Leaving out the pictures, retype the lines from the top of the listing through the line with "Task: Click the" exactly.

________________

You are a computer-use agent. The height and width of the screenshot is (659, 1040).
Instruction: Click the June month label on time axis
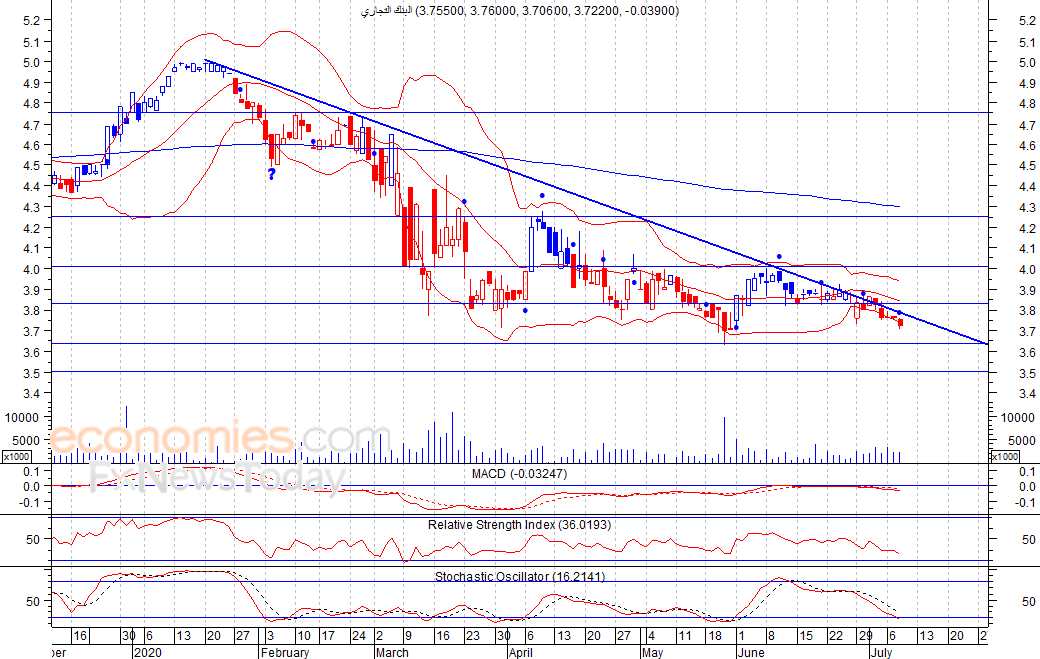point(751,652)
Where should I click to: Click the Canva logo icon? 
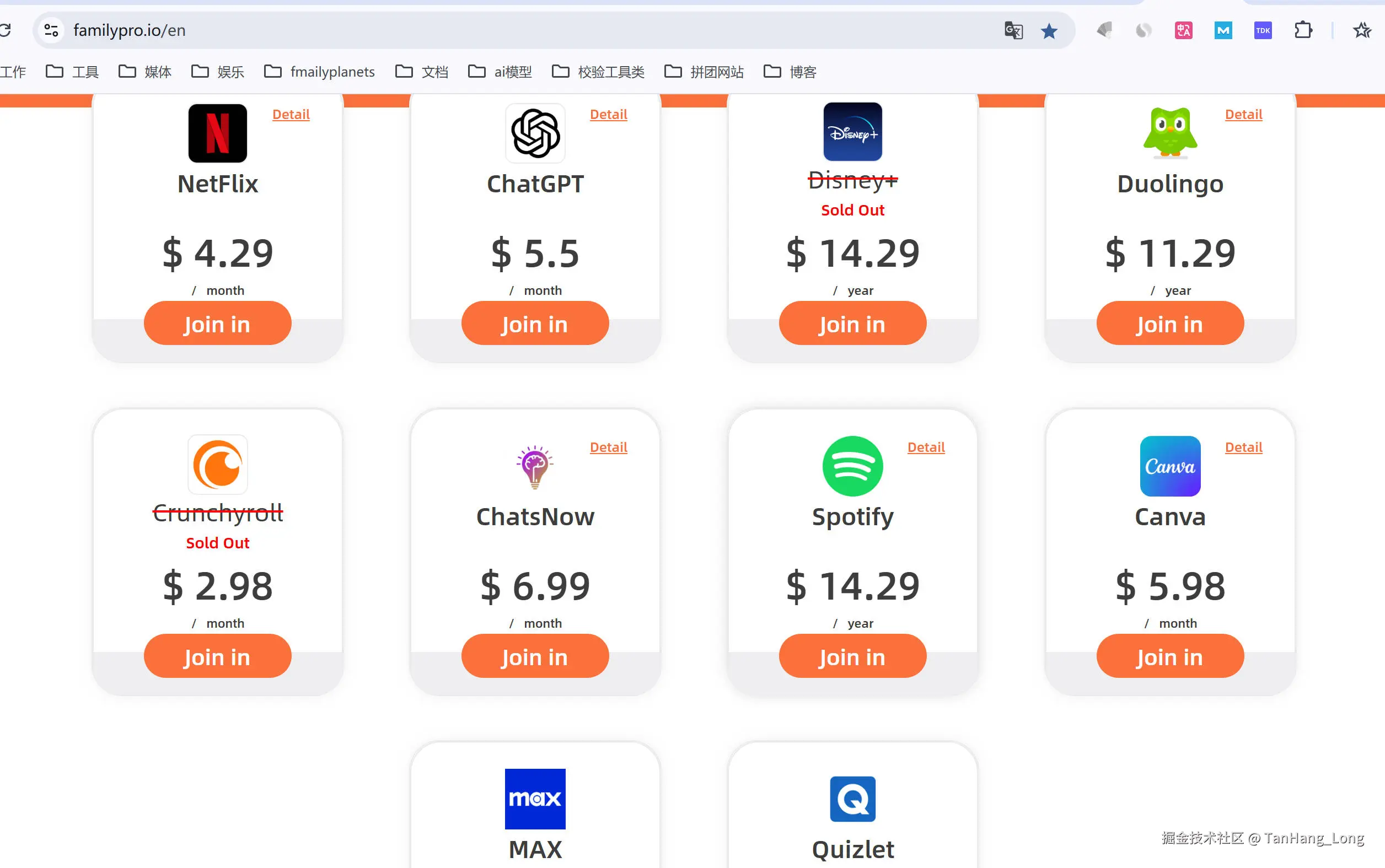pos(1169,466)
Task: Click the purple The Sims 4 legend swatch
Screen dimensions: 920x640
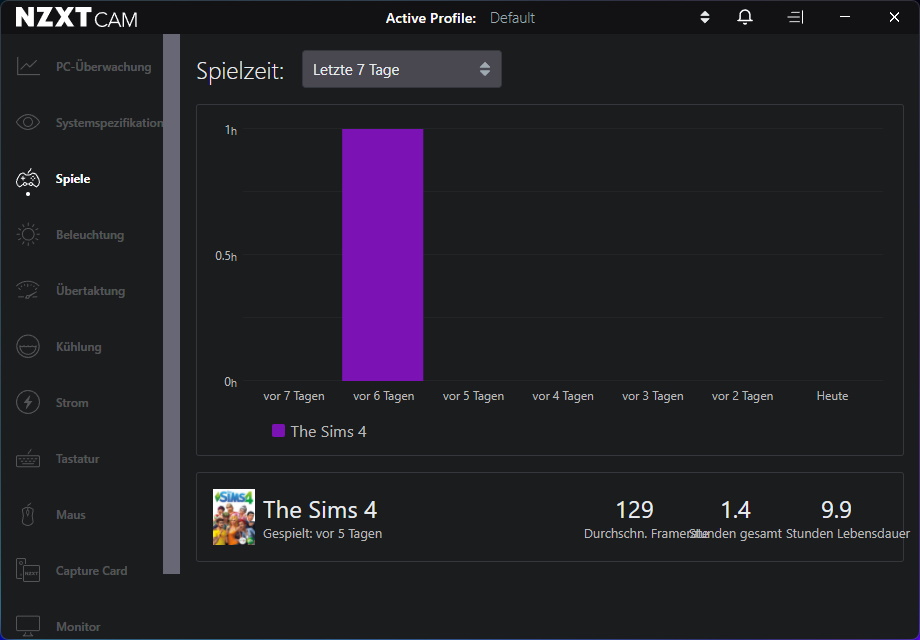Action: click(x=281, y=431)
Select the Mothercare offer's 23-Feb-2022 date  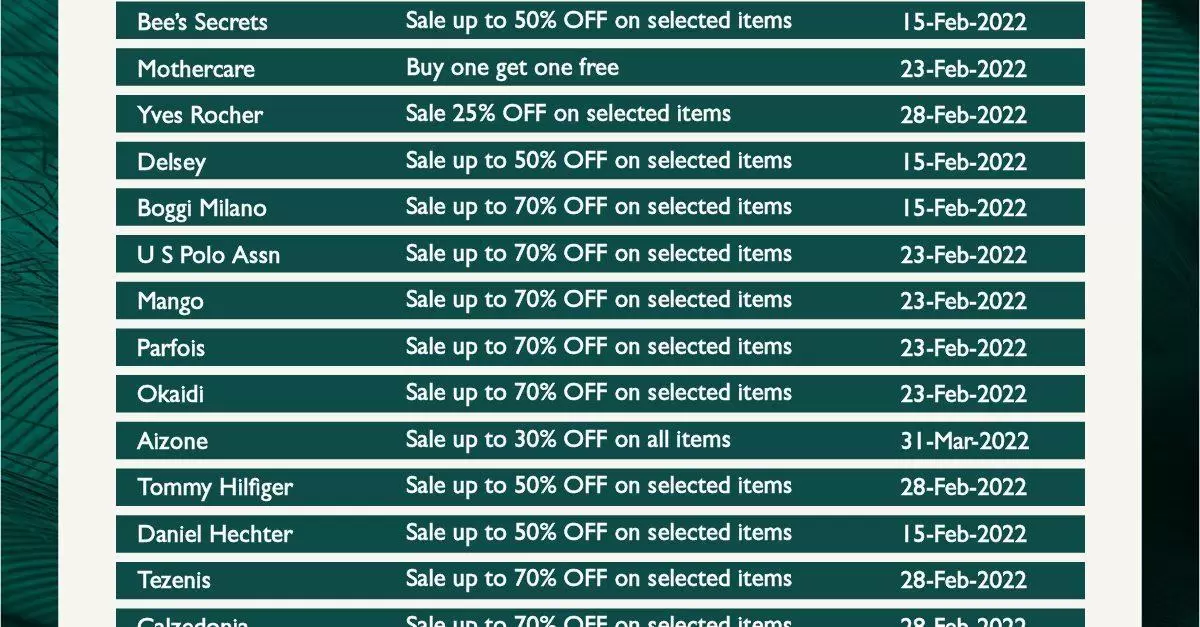point(964,69)

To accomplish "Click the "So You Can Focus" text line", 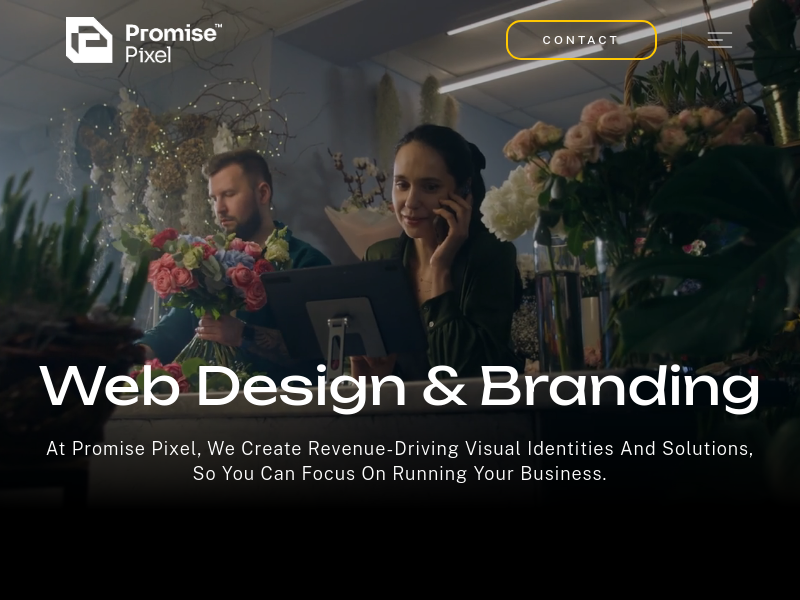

________________

→ TASK SOLUTION
You are a computer-use agent. The height and width of the screenshot is (659, 1040).
Instruction: Click the June month label on time axis
point(751,652)
Where should I click to: Click the Canva logo icon? 
pos(1169,466)
Task: Click the purple The Sims 4 legend swatch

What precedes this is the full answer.